Langsam – aber gewaltfrei und machtvoll
Handelte es sich hierbei es die Ausnahme von der Regel? Vermutlich kann diese Frage auch deshalb kein Ethnologe oder Historiker beantworten, weil die Anzahl der matriarchalischen Gesellschaften mitsamt ihrem Zeitraum in der Menschheitsgeschichte zu niedrig war. Und vom Einzelwesen Frau und ihrem häufig friedliebenderen Charakter auf eine friedliche Herrschaft der Frauen zu schließen, dürfte aus vielen Gründen unzulässig sein.
Heute stellt sich die Message von Ina Deter wohl mehr in die Tradition der Emanzipationsbewegung. Sie dauert nicht Jahrzehnte, sondern wird wohl Jahrhunderte dauern, bis sie global verwirklicht ist. Insofern kommen Frauen tatsächlich "langsam – aber gewaltig". Vielleicht hätte man es auch umformulieren können in: "Langsam – aber gewaltfrei und machtvoll".

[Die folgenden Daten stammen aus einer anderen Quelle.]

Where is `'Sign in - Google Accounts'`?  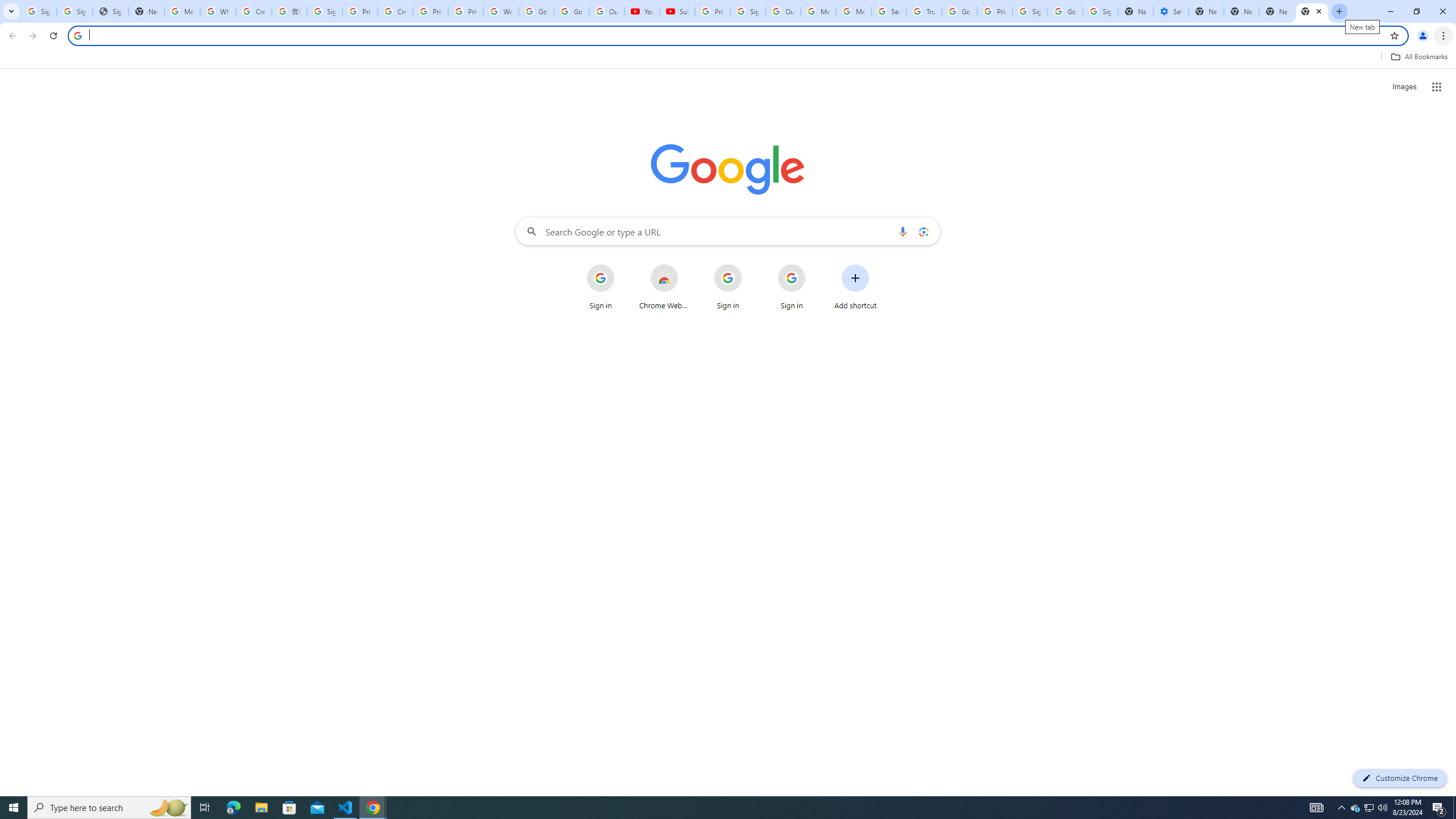 'Sign in - Google Accounts' is located at coordinates (39, 11).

Manch eine Frau mag in Bezug auf die moderne Bewegung auch die Macht des alten Matriarchats mit im Sinn und im Zielfokus haben. Die überwiegende Anzahl der Vertreterinnen dieser gesellschaftlichen Strömung kämpfen jedoch in erster Linie vor allem gegen das de facto bestehende Unrecht auf vielen Gebieten. Denn die Benachteiligung der Frauen in Beruf, Gesellschaft, Wirtschaft, Recht oder Familie ist trotz vieler Gesetzesveränderungen noch immer Realität. Vorteile oder Bevorzugungen der Männer finden sich zudem oft in solchen Bereichen, die gesetzlich gar nicht erfasst sind. Da geht es dann um Seilschaften, Beziehungen, Ressentiments oder Intoleranz. Hier ist ein altes Bild in vielen Köpfen zementiert, dass sich über Jahrtausende hin stark verankert hat: Frauen können weniger gut denken, sind das schwächere Geschlecht, gehören an Haus, Hof und Herd… um es plakativ noch einmal aufzuzeigen.

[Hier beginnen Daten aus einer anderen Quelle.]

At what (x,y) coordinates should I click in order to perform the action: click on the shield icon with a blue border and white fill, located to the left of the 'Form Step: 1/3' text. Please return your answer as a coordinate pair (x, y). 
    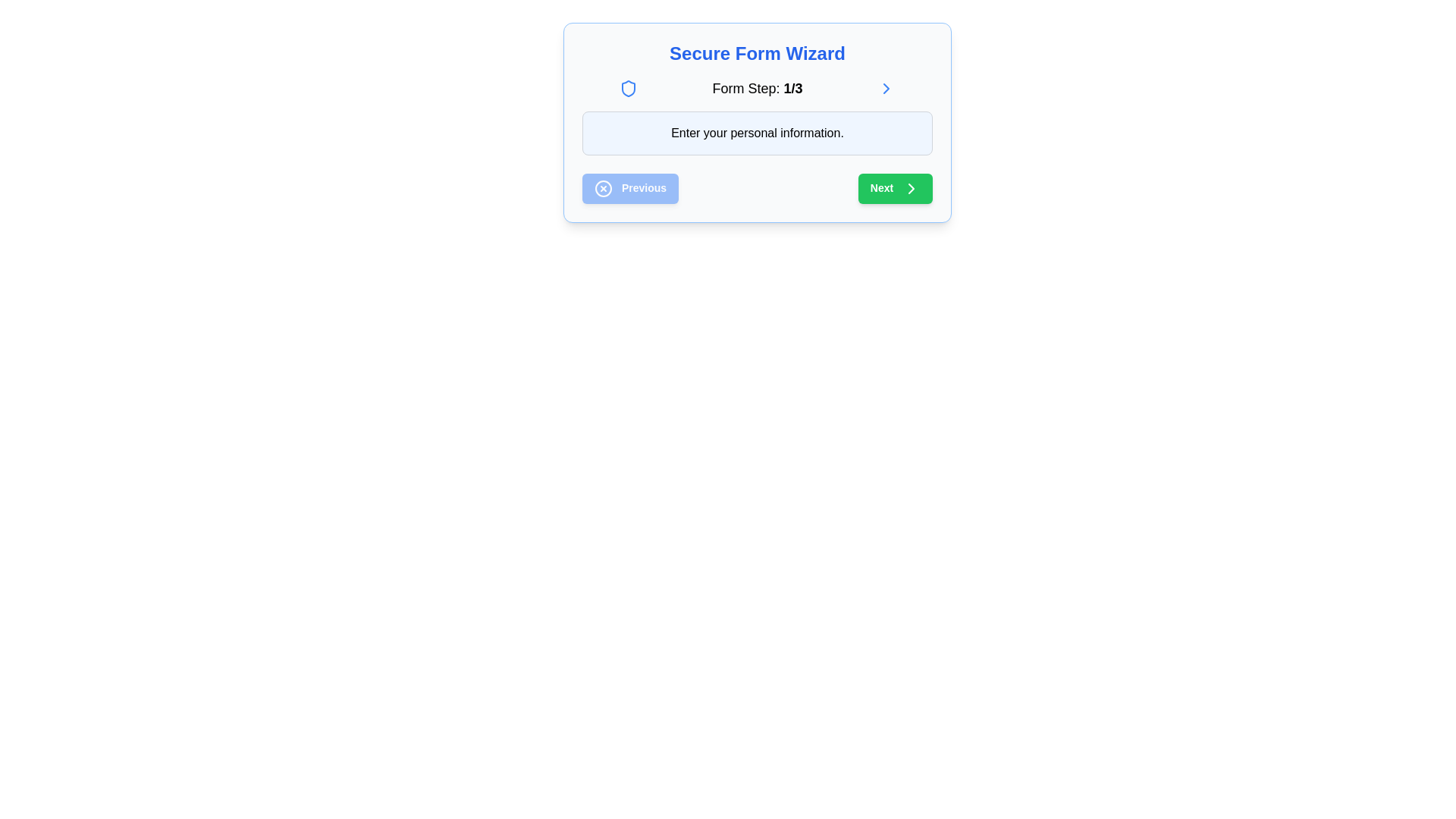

Wie irrwitzig diese Haltung ist, braucht keine langen Erklärungen, da die Wirklichkeit der Frauen mit Kraft, Macht, Intelligenz und Weisheit all diese Vor- und Fehlurteile seit Jahrhunderten abstraft. Erstaunlich ist dennoch, in welchen Ecken der Welt es sich besonders hartnäckig hält.

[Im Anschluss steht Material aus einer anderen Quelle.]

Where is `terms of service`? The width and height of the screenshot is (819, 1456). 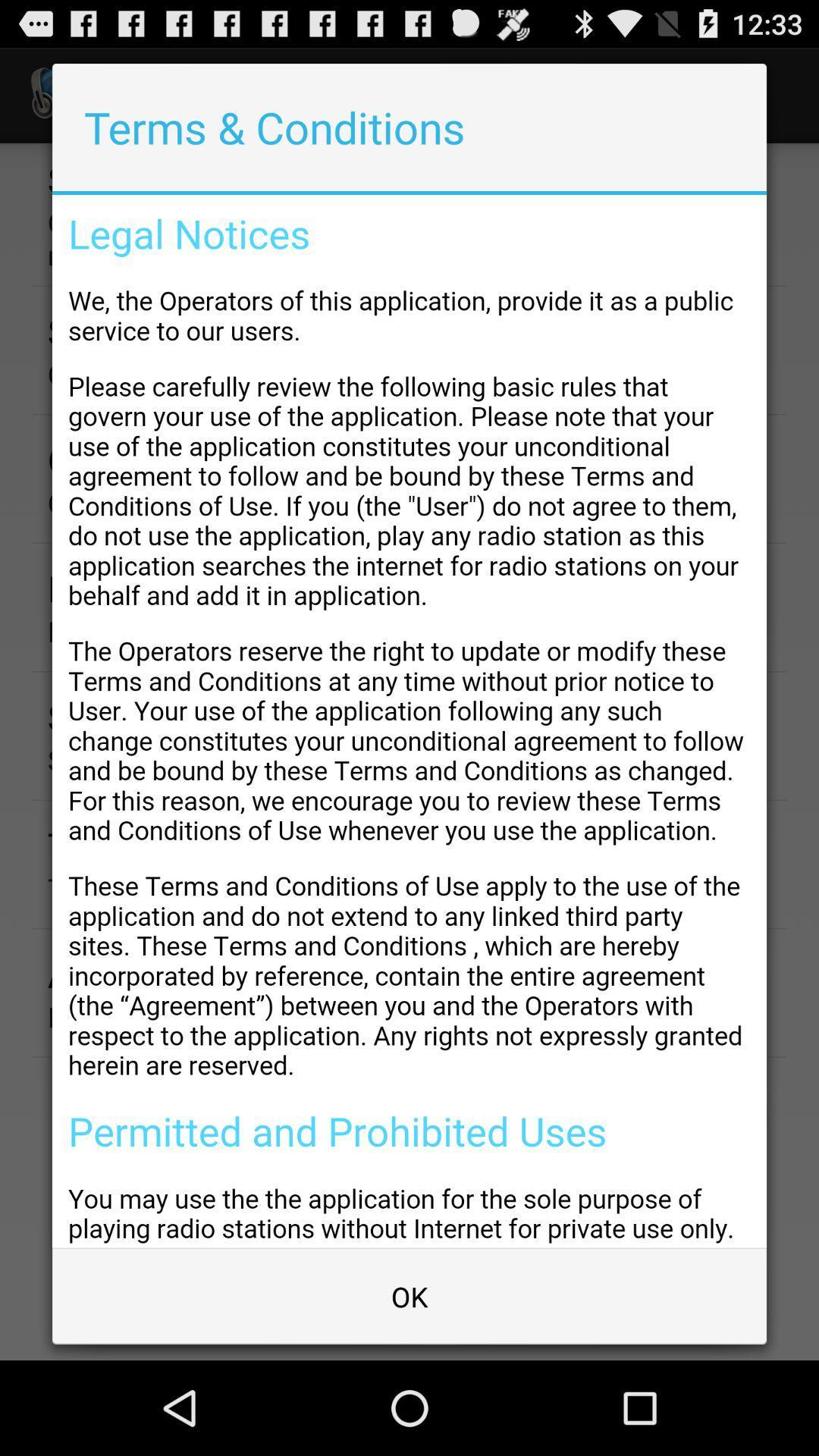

Die Kraft der leisen Töne und der behutsamen Schritte
Frauen bevorzugen bei ihren Vorhaben oft nicht nur die leisen Töne, sondern auch die behutsamen Schritte. Viele gehen ihre starken Wege durch das Unscheinbare und Unspektakuläre. Viele tun es anonym und ohne den Egozentrismus, dem so viele Männer verfallen. Dieser Art des weiblichen Vorgehens jedoch nicht genug Respekt und Achtung zu zollen, zeigt nur, wie wenig man die innewohnende Kraft des Andersartigen schon erkennt.
Qualitäten werden sich letztlich durchsetzen, aber es braucht eben auch den Faktor Zeit. Umgekehrt gilt auch immer die Regel von der Ausnahme in beiden Geschlechtern, was weise Könige der Vergangenheit ebenso zeigen, wie machtvolle Weiber, die in ihrem Egozentrismus auch vielen Männern nicht nachstehen. Im letzteren Fall ist dann eine Strömung mit in Gang gekommen, die sich am Gleichen versucht, ohne die Gefahr zu erkennen, wohin es führen kann, wenn beide Geschlechter die gleichen Fehler wiederholen.
Je selbstbewusster und innerlich freier mehr und mehr Frauen werden, je klarer sie sich ihrer Rolle im Leben und in der Gesellschaft bewusst werden und je mehr sie auch existenzielle und damit finanzielle Selbstbestimmung erlangen, werden sie ihren Kampf für Gleichberechtigung auch erringen und sich allen weiteren diskriminierenden Versuchen zu entziehen wissen. Doch braucht es dazu einen Geschlechterkampf? Ich meine: Nein. Was es braucht ist Einsicht in das Bessere. Einsicht in die Chancen, die in beiden Geschlechtern wohnen und die so genutzt werden sollten, wie sie angelegt sind.
Da nun jeder Mann auch weibliche Anteile in sich trägt und umgekehrt jede Frau auch männliche Anteile ist es in Zukunft vermutlich ein symbiotischer Mix, der darüber bestimmen wird, ob und welche männlichen und weiblichen Eigenschaften nicht nur das persönliche Schicksal eines Individuums mit entscheidend prägen, sondern auch den Lauf der Geschichte beider Geschlechter.
Frauen mögen langsam kommen, aber sie kommen. Sie sind auf ihrem Weg und niemand wird sie stoppen. Je behutsamer, fairer und weisheitsvoller sie dabei vorgehen, umso stärker wird sich ihre wirkliche Macht zeigen. Vielleicht ist es in späteren Zeiten vor allem dann eine solche Macht, die sie erarbeiten und erringen können, die darauf abzielt, im Äußeren immer weniger Macht ausüben zu müssen. Konstruktives Wirken ohne Machtgehabe. Mehr mit Takt und Feingefühl als mit Drohungen oder klirrenden Waffen die eigenen Vorhaben durchsetzen. Mehr mit Verstehen und Erkennen agieren und regieren, statt mit Gesetzen und Verordnungen.
Vielleicht werden Frauen innerlich einmal so weise und machtvoll, dass sie die Macht überflüssig durch sich selbst machen und ihres Instrumentariums nicht mehr bedürfen. Doch das ist auch für Frauen noch ein weiter Weg. Und vielleicht ist der Weg sogar leichter und schneller erreichbar, wenn man ihn friedlich mit dem anderen Geschlecht versucht.